→ **Task details**
Restate the records that follow word for word; no pictures should appear.

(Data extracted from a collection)
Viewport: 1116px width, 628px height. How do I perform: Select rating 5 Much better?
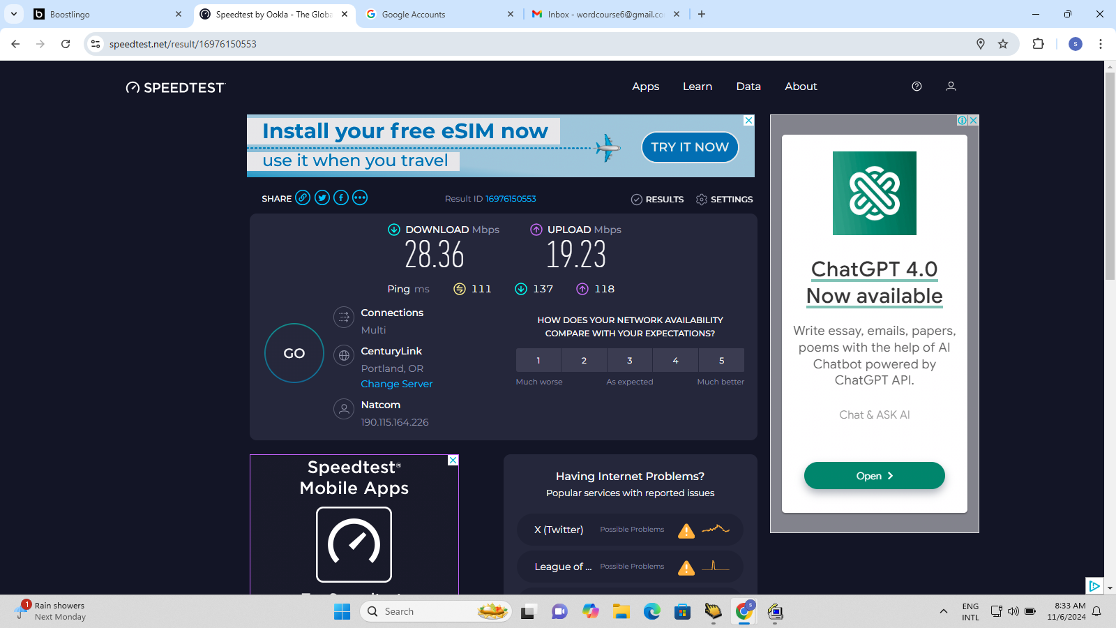721,361
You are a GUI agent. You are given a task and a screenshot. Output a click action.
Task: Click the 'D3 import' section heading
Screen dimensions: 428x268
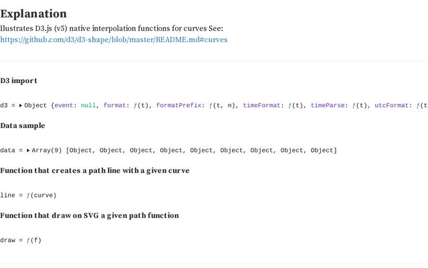[19, 80]
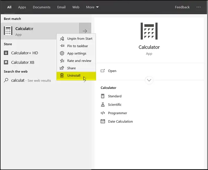Launch Programmer calculator mode
This screenshot has height=170, width=208.
[x=117, y=113]
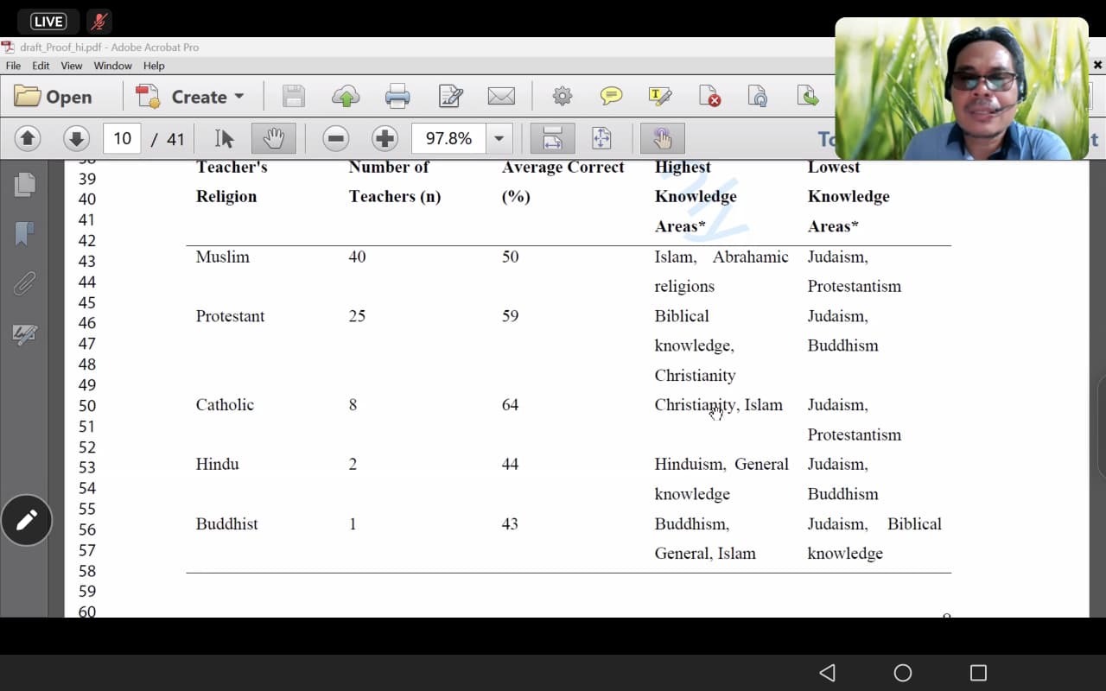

→ **Answer to this task**
Viewport: 1116px width, 628px height. How do I perform: Select rating 5 Much better?
721,361
You are a GUI agent. You are given a task and a screenshot. Output a click action.
Task: Click the 'D3 import' section heading
Screen dimensions: 428x268
[19, 80]
Launch Programmer calculator mode
This screenshot has height=170, width=208.
[x=117, y=113]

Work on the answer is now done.